Everything started going down when I started with Porn, when i was 12 years old. . I was depressed, outsider, loser and bad student. I barely managed finishing school. I used to have panic attacks, strong sexual illusions and intimacy fear... I knew that something is wrong, because deep in my soul i believed, that i am different. Everytime after "session" i felt normal - think that porn is disgusting, women should be loved and respected as persons, not just sex dolls or something similar. This Porn damaged so much my brain, that i had fear, that i am sexual freak and my sexual taste is permanent. My taste turned into porn scenarios and disgusting expression of sexual desires. I went down the spiral so much, that everything was losing importance except
So i decided a to make a research and find solution for myself. I thank everyday to God that i managed to find yourbrainonporn.com and Gary Wilson's book. Than i started the NoFap system.
How i am now:
-Can study for hours
-I am the best at my company
-Starting own business company
-Doing multiple hobbies
-Chasing my dreams
-Everyday is like a new day (full of happiness and enjoyment)

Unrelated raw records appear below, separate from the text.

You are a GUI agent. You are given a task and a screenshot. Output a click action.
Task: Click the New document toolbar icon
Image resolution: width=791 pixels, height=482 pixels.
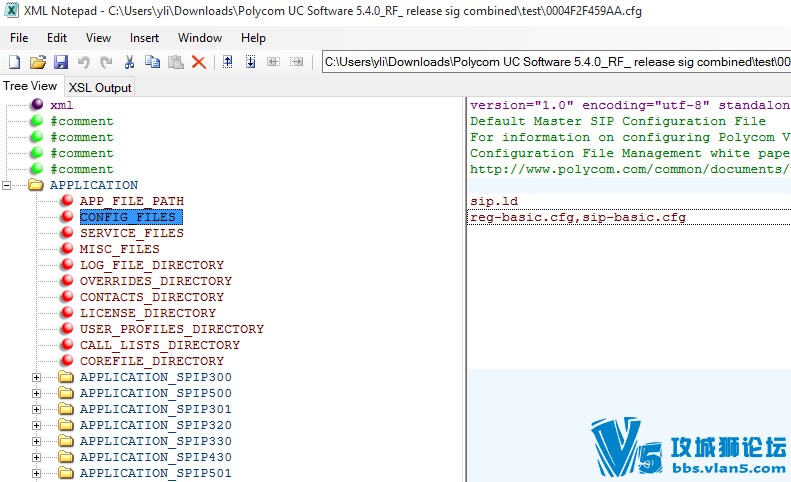(15, 62)
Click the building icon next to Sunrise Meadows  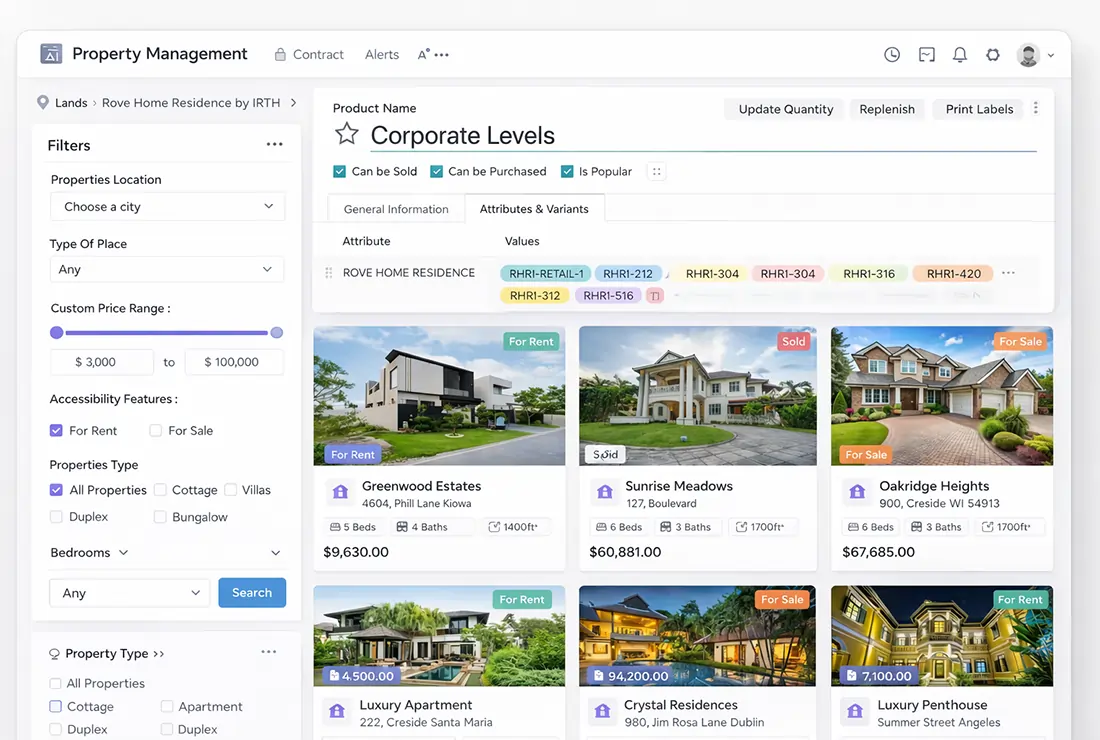pos(604,492)
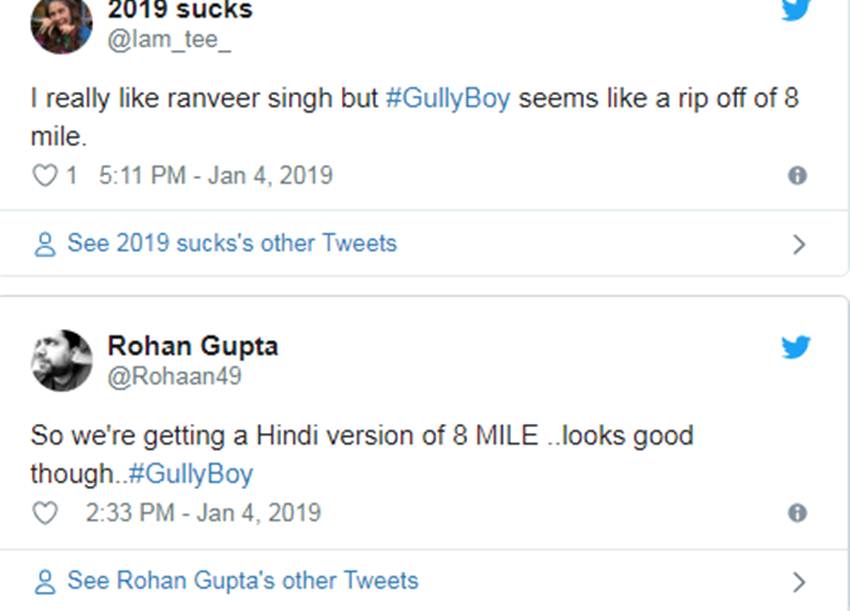Open #GullyBoy hashtag in 2019 sucks tweet
This screenshot has width=850, height=611.
point(448,100)
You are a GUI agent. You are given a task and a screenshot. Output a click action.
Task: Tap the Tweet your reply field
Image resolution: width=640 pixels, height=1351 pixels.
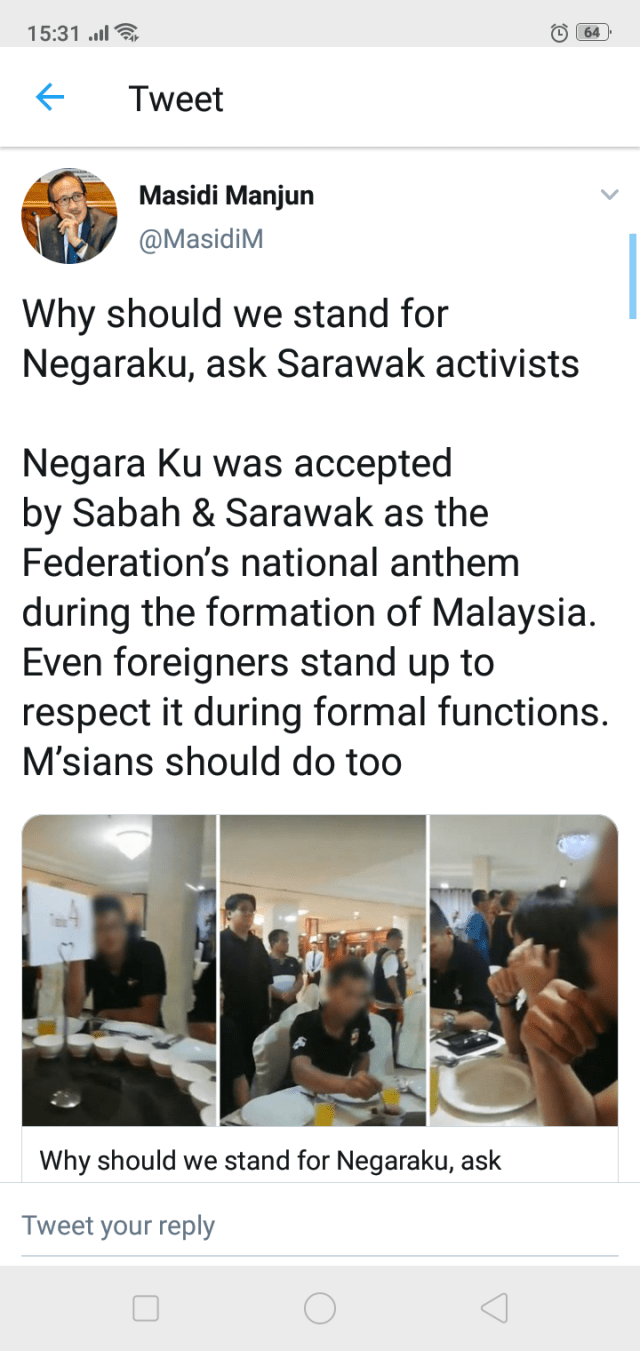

I own everyone of the benefits to Gary Wilson and God.
I will continue to help and support other fallen to Porn brothers and sisters and spread the good work of Gary Wilson!
RIP Gary. My deepest Respect!
What can I say about Gary? I can say that if we were a bit more like him, the world would have a lot less suffering.
Before I got to know his work, I was already suffering the effects of porn addiction but I had no idea porn was causing it. It's so normalized nowadays and nobody had researched, or summarized the research, into it before him. A lot of people already suspected that porn was a public health issue, but it's really hard to defend something based only on intuition.
I can say with 100% certainty that, if not for him, my life would be much worse today.
Rest in peace, hero.
Reboot Nation and scientific research/insight found in Gary Wilson’s book “your Brain on pornography”was exactly what I needed, to give a jumpstart to a new beautiful life, without pornography addiction. Gary’s researched helped me understand I wasn’t alone in this struggle and thanks to Gary and his team, I also understood what was happening Anatomically and physiologically to my brain because of this addiction. Gary Wilson passion gave me hope that I can reboot my brain….and I did!
I would love to send my love and prayers to Gary Wilson family and remind them that his legacy continues by the many lives his impacted and I personally continue to use his passionate research to help others.